It have been found to be a logic problem, and the MWE is due to wrong measurement. Some multi-threaded issue may exist, but that’s completely another story and should be discussed in another thread.
A MWE:
julia> a = zeros(5);
julia> function _check_ccall(a)
ccall(
(:sum, "libexample"), Cdouble,
(
Ptr{Cdouble},
),
a
)
end
_check_ccall (generic function with 1 method)
julia> @code_warntype _check_ccall(a)
MethodInstance for _check_ccall(::Vector{Float64})
from _check_ccall(a) @ Main REPL[2]:1
Arguments
#self#::Core.Const(_check_ccall)
a::Vector{Float64}
Body::Float64
1 ─ %1 = Core.apply_type(Main.Ptr, Main.Cdouble)::Core.Const(Ptr{Float64})
│ %2 = Base.cconvert(%1, a)::Vector{Float64}
│ %3 = Core.apply_type(Main.Ptr, Main.Cdouble)::Core.Const(Ptr{Float64})
│ %4 = Base.unsafe_convert(%3, %2)::Ptr{Float64}
│ %5 = $(Expr(:foreigncall, :(Core.tuple(:sum, "libexample")), Float64, svec(Ptr{Float64}), 0, :(:ccall), :(%4), :(%2)))::Float64
└── return %5
We notice the unsafe_convert
call, and let’s examine its cost:
julia> using BenchmarkTools
julia> @btime Base.unsafe_convert(Core.apply_type(Ptr, Cdouble), a)
107.665 ns (1 allocation: 16 bytes)
Ptr{Float64} @0x00007f7de9ae8160
On the contrary, the Base.cconvert
call only costs a few nanoseconds and can be ignored.
In my actual user case, I need to perform a ccall about 40 million times.
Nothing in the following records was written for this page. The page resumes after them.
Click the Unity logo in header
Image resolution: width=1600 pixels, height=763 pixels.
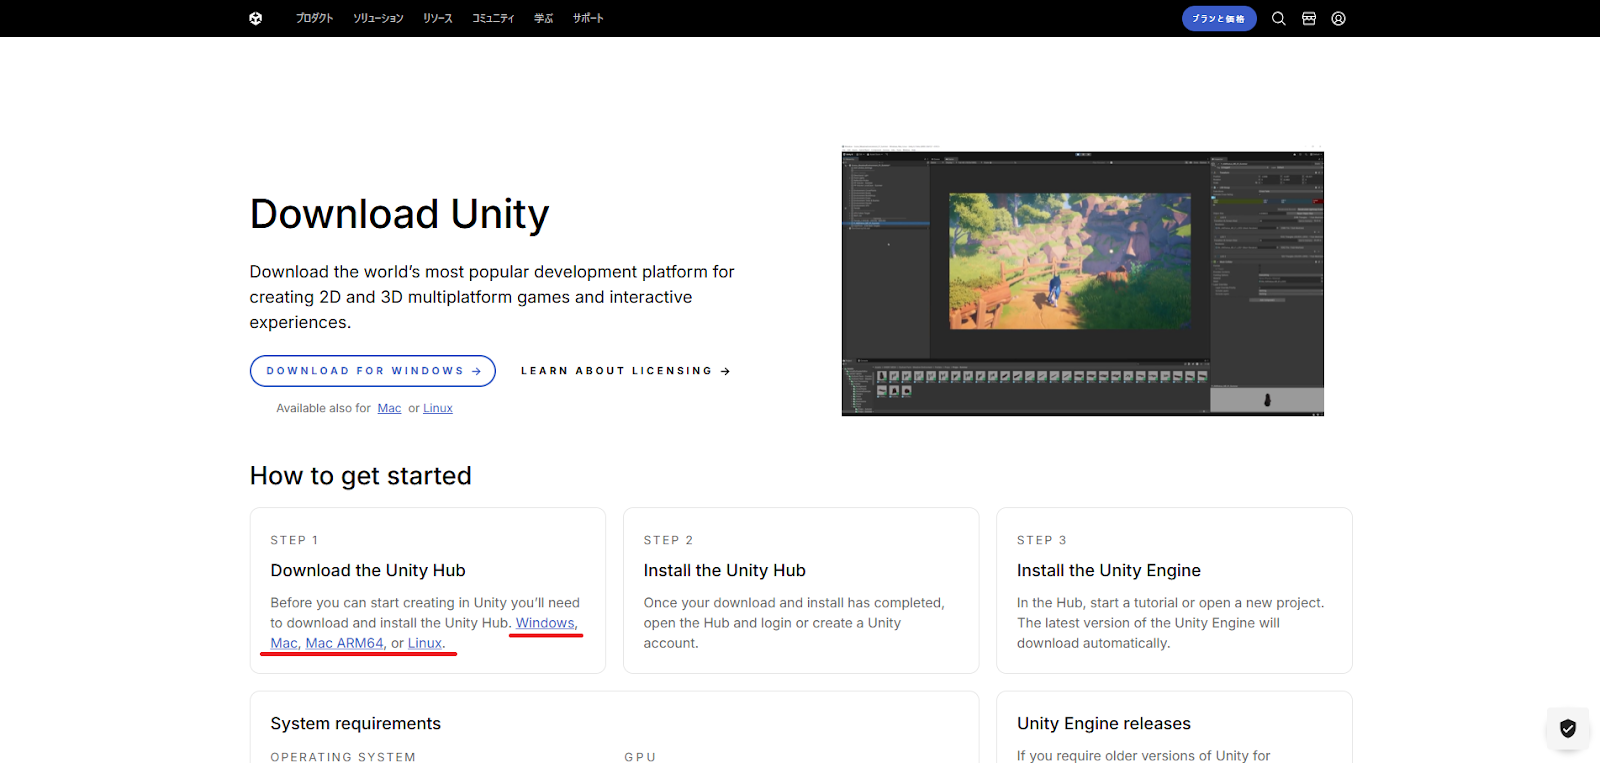(256, 18)
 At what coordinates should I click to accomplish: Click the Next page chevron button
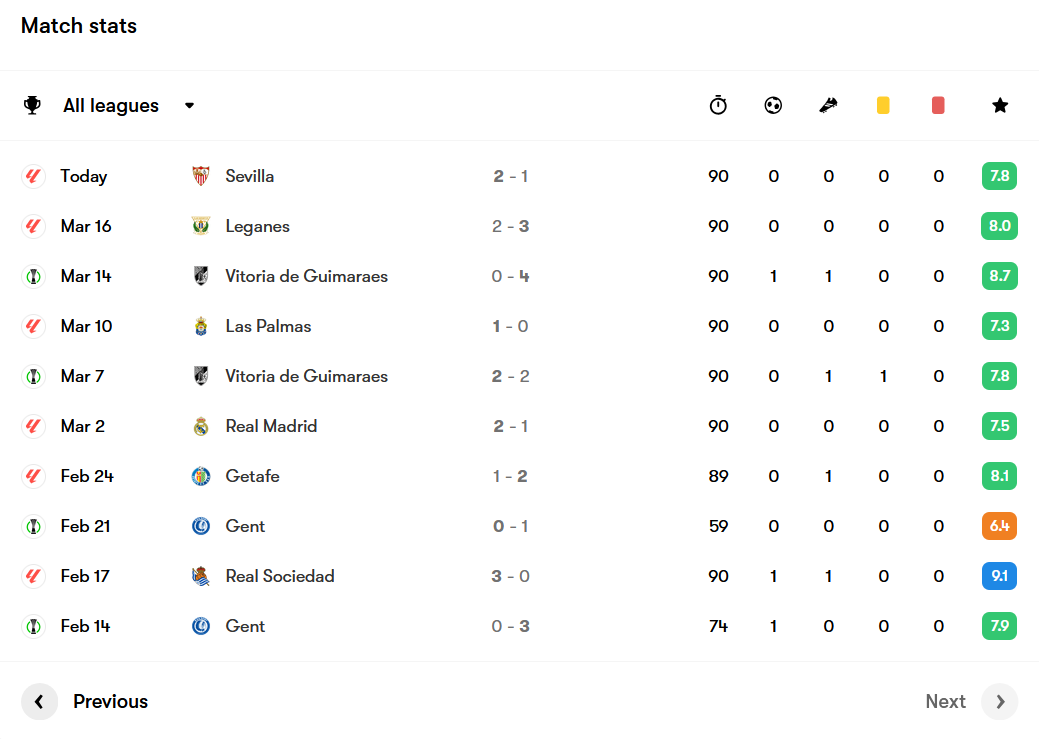point(1000,701)
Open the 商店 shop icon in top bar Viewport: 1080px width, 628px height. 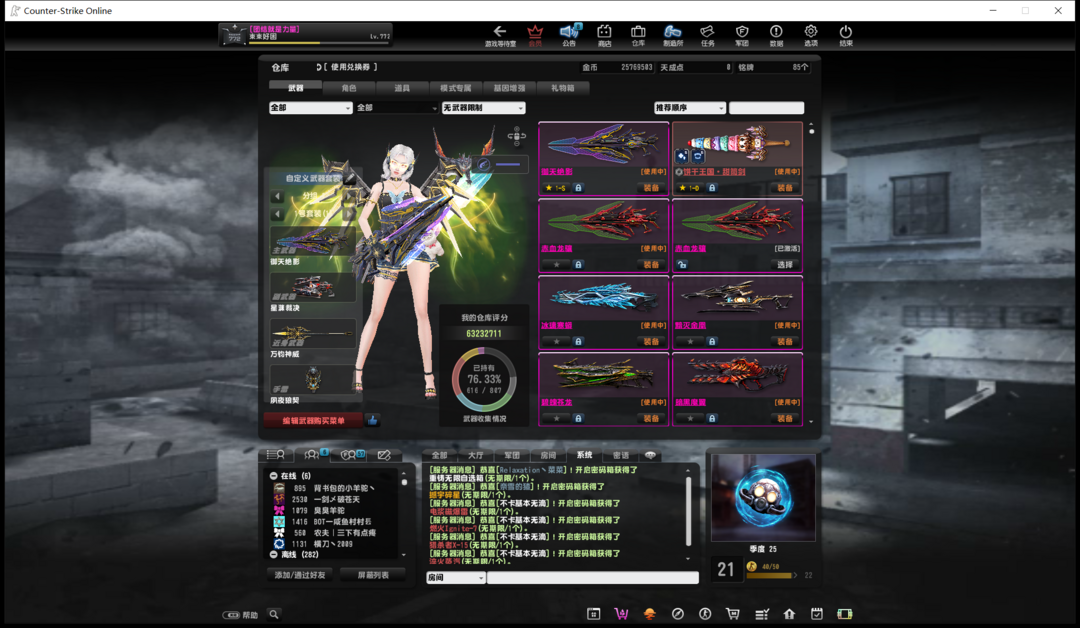tap(604, 35)
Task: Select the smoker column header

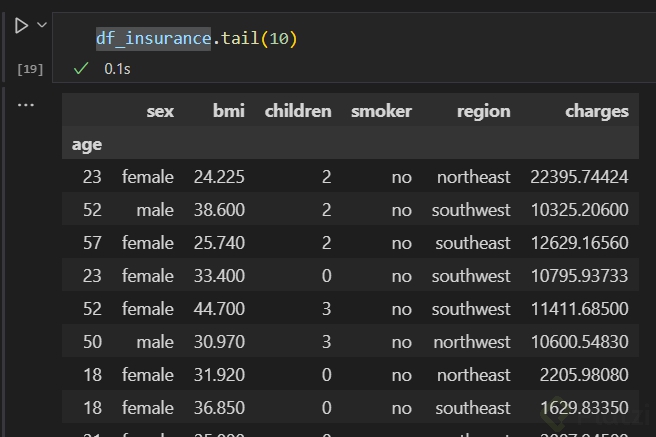Action: [x=381, y=111]

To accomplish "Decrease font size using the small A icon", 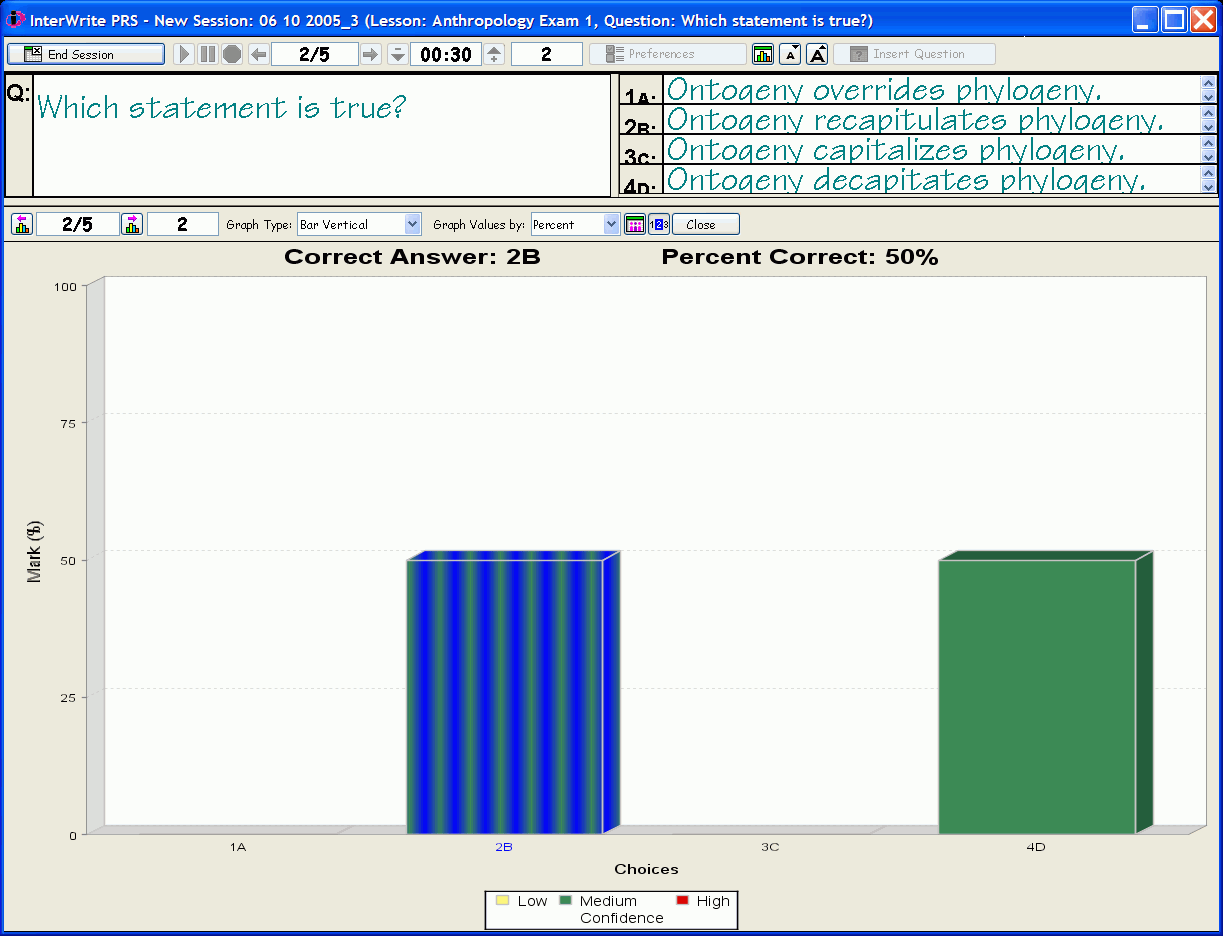I will pos(790,54).
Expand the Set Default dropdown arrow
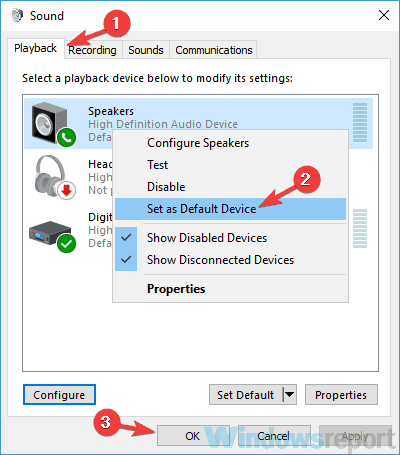This screenshot has width=400, height=455. [289, 395]
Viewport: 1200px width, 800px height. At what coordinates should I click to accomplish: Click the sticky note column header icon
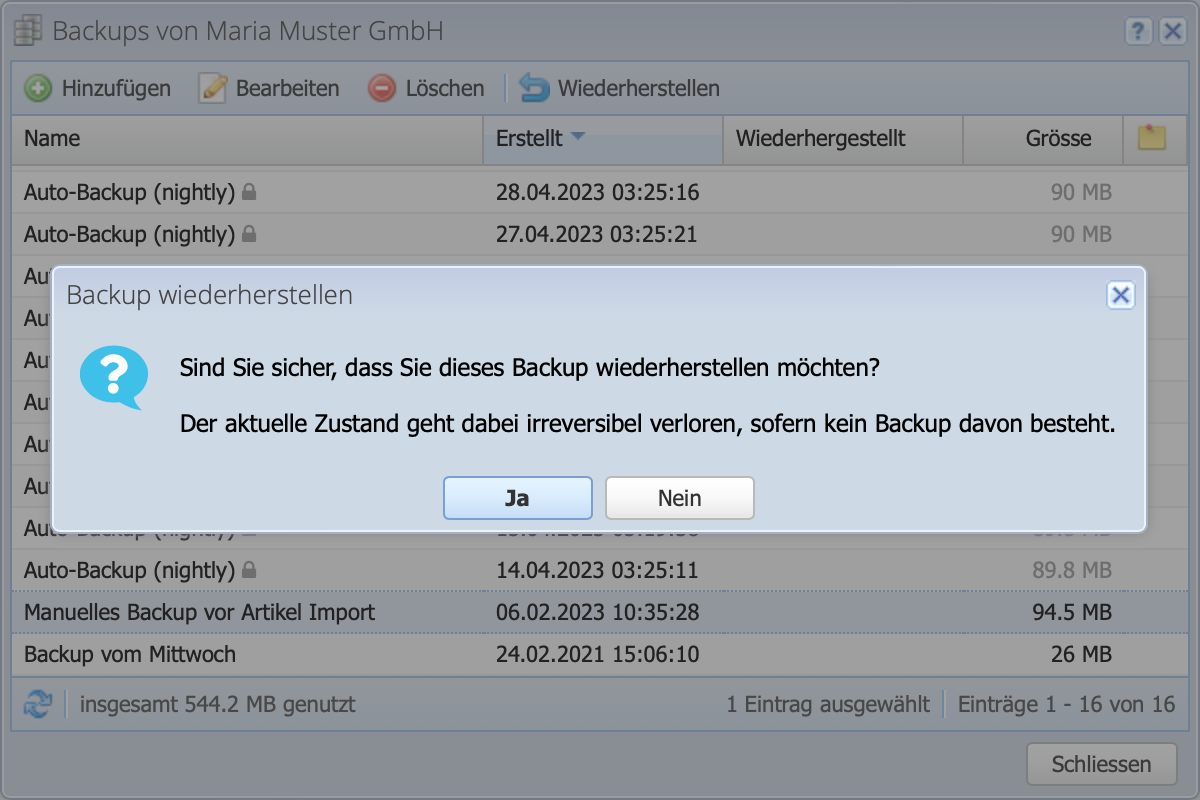[1154, 139]
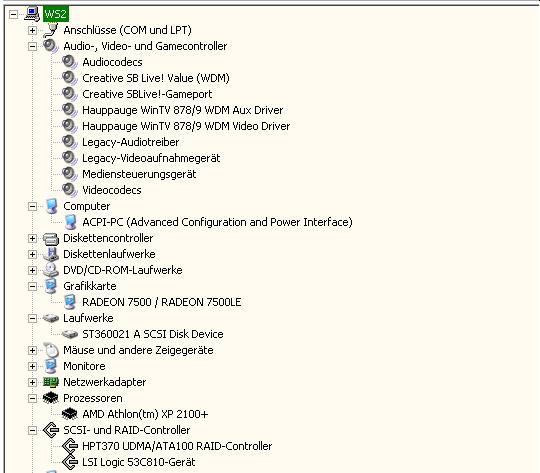This screenshot has height=473, width=540.
Task: Select Creative SB Live! Value (WDM)
Action: coord(156,78)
My code costs about 130s, while the correponding python code costs about 110s. The difference is about 500 ns per ccall, and considering my ccall has 6 unsafe_convert
s, such difference can be well explained.
The problem is, how can I get rid of such overheads? The arrays I use will not change, so at first I thought I can manually perform the convert by myself. However, this has no effect:
julia> function _check_ccall2(a)
b = Base.unsafe_convert(Core.apply_type(Ptr, Cdouble), a)
ccall(
(:sum, "libexample"), Cdouble,
(
Ptr{Cdouble},
),
b
)
end
_check_ccall2 (generic function with 1 method)
julia> @code_warntype _check_ccall2(a)
MethodInstance for _check_ccall2(::Vector{Float64})
from _check_ccall2(a) @ Main REPL[13]:1
Arguments
#self#::Core.Const(_check_ccall2)
a::Vector{Float64}
Locals
b::Ptr{Float64}
Body::Float64
1 ─ %1 = Base.unsafe_convert::Core.Const(Base.unsafe_convert)
│ %2 = Core.apply_type::Core.Const(Core.apply_type)
│ %3 = Main.Ptr::Core.Const(Ptr)
│ %4 = (%2)(%3, Main.Cdouble)::Core.Const(Ptr{Float64})
│ (b = (%1)(%4, a))
│ %6 = Core.apply_type(Main.Ptr, Main.Cdouble)::Core.Const(Ptr{Float64})
│ %7 = Base.cconvert(%6, b)::Ptr{Float64}
│ %8 = Core.apply_type(Main.Ptr, Main.Cdouble)::Core.Const(Ptr{Float64})
│ %9 = Base.unsafe_convert(%8, %7)::Ptr{Float64}
│ %10 = $(Expr(:foreigncall, :(Core.tuple(:sum, "libexample")), Float64, svec(Ptr{Float64}), 0, :(:ccall), :(%9), :(%7)))::Float64
└── return %10
Is there any way to get rid of such overheads? Without so it seems impossible to become as efficient as the python code, since these ccalls, cost only a few milleseconds each but are called so many times in the program, contributes to about 80% of the total time used.
A quick and dirty way may be to write a C script on my own to wrap the for-loop that calls these ccalls. Then, in my Julia code, I only need to ccall my wrapper function a few times. However, from my point of view, such solution is far from satisfactory. If I have to write C code after all, why bother using Julia?